§ **BRIEF**
Report back every line in the data that includes the string "screenshot".

§ **Stored data entries**
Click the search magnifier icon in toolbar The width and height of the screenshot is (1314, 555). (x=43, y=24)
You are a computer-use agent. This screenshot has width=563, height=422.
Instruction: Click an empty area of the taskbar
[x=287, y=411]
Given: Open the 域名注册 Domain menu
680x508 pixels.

---

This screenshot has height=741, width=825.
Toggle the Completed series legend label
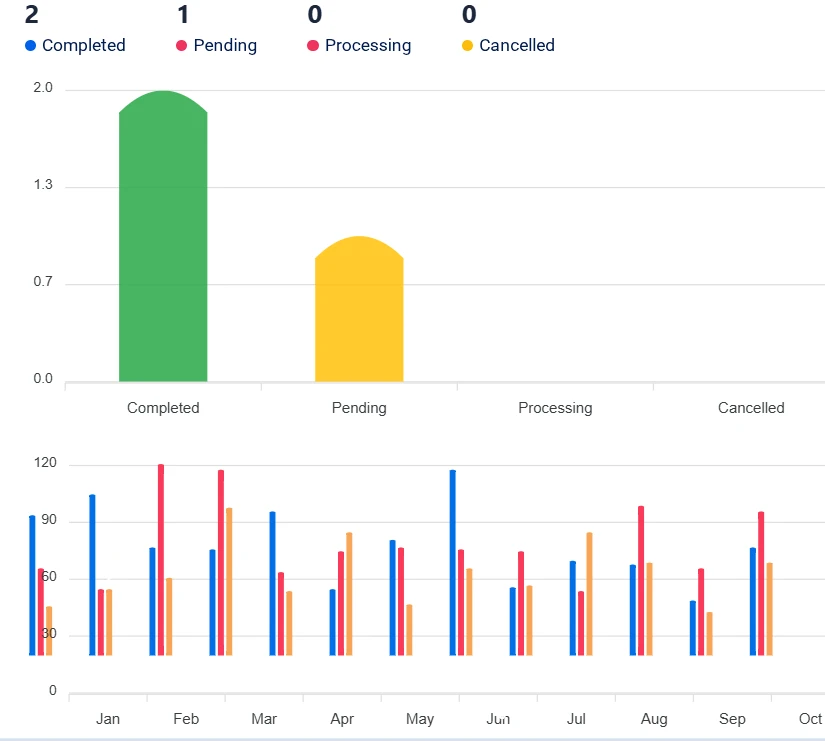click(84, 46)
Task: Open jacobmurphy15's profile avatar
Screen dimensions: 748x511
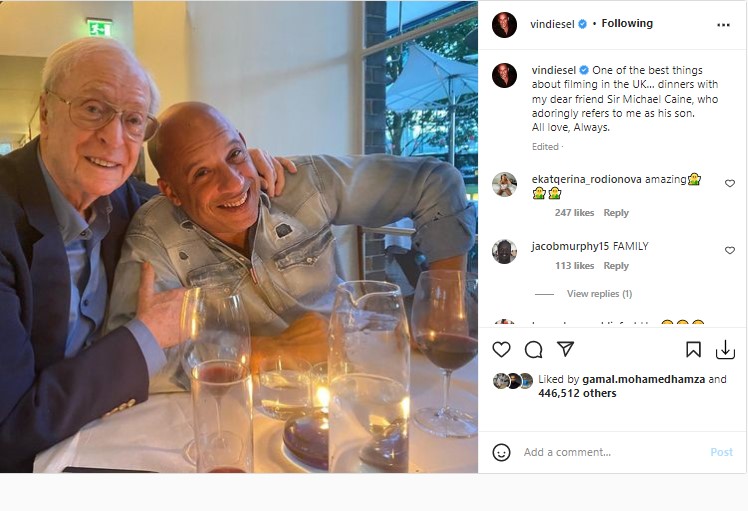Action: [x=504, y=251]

§ **ANSWER TO THIS PROBLEM**
Click the search magnifier icon in toolbar The width and height of the screenshot is (1314, 555). (x=43, y=24)
You are a computer-use agent. This screenshot has width=563, height=422.
This screenshot has height=741, width=825.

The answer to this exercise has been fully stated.